In his 2019 State of the Union address, Trump made a slew of gruesome, untrue statements about “late-term abortion.” For starters, these abortions only occur in extremely rare circumstances in which the life of the mother is in serious danger and/or the fetus is seriously malformed or cannot survive outside the womb.

Gynecologist Dr. Jennifer Gunter says these abortions never occur because the mother decided to terminate her pregnancy on a whim. They are all serious, life-or-death procedures that are medically indicated.

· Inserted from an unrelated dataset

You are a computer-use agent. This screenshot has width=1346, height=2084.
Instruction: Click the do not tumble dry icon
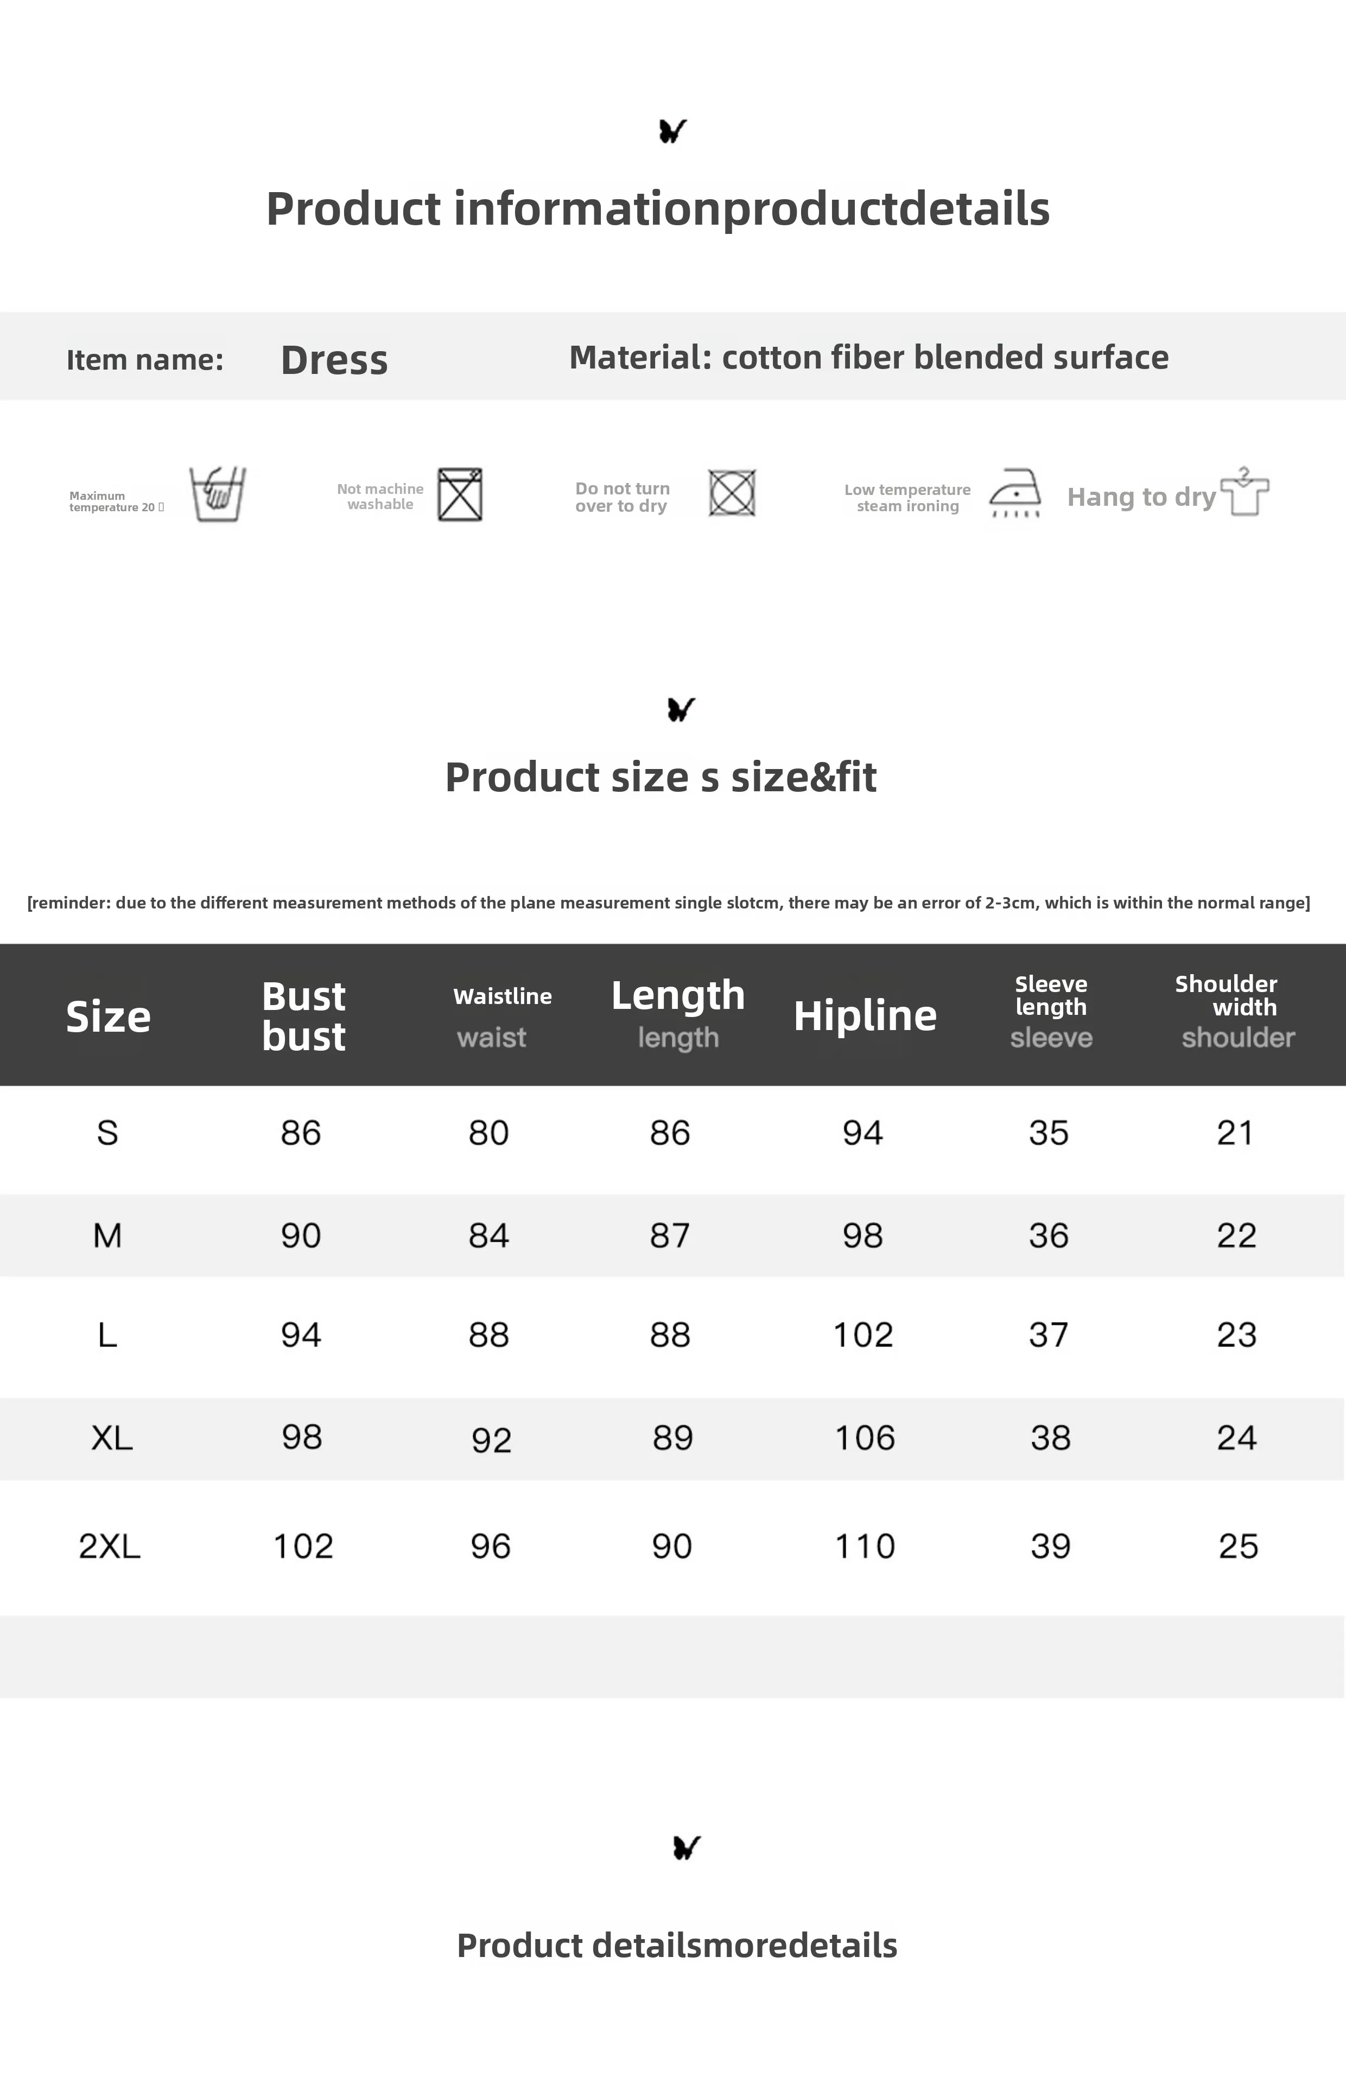click(732, 494)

“This does not mean that ladies who just forgot their eight-week abortion who are now struggling to fit into their pants can get their better-late-than-never abortion,” she wrote in reference to New York’s new law that allows — in rare circumstances — abortions after 24 weeks. “It means doctors can do the right thing medically if the situation arises.”

According to the Centers for Disease Control, in 2015 (the most recent year for which data was available), 638,169 legal abortions were reported, 91% were performed at or before 13 weeks of pregnancy, 7.6% were performed between 14 and 20 weeks, and just 1.3% were performed at 21 weeks or later. Abortions after 24 weeks comprise less than 1% of all abortions.

New York’s Reproductive Health Act, signed into law earlier this year, allows abortions if “the patient is within twenty-four weeks from the commencement of pregnancy, or there is an absence of fetal viability, or the abortion is necessary to protect the patient’s life or health.”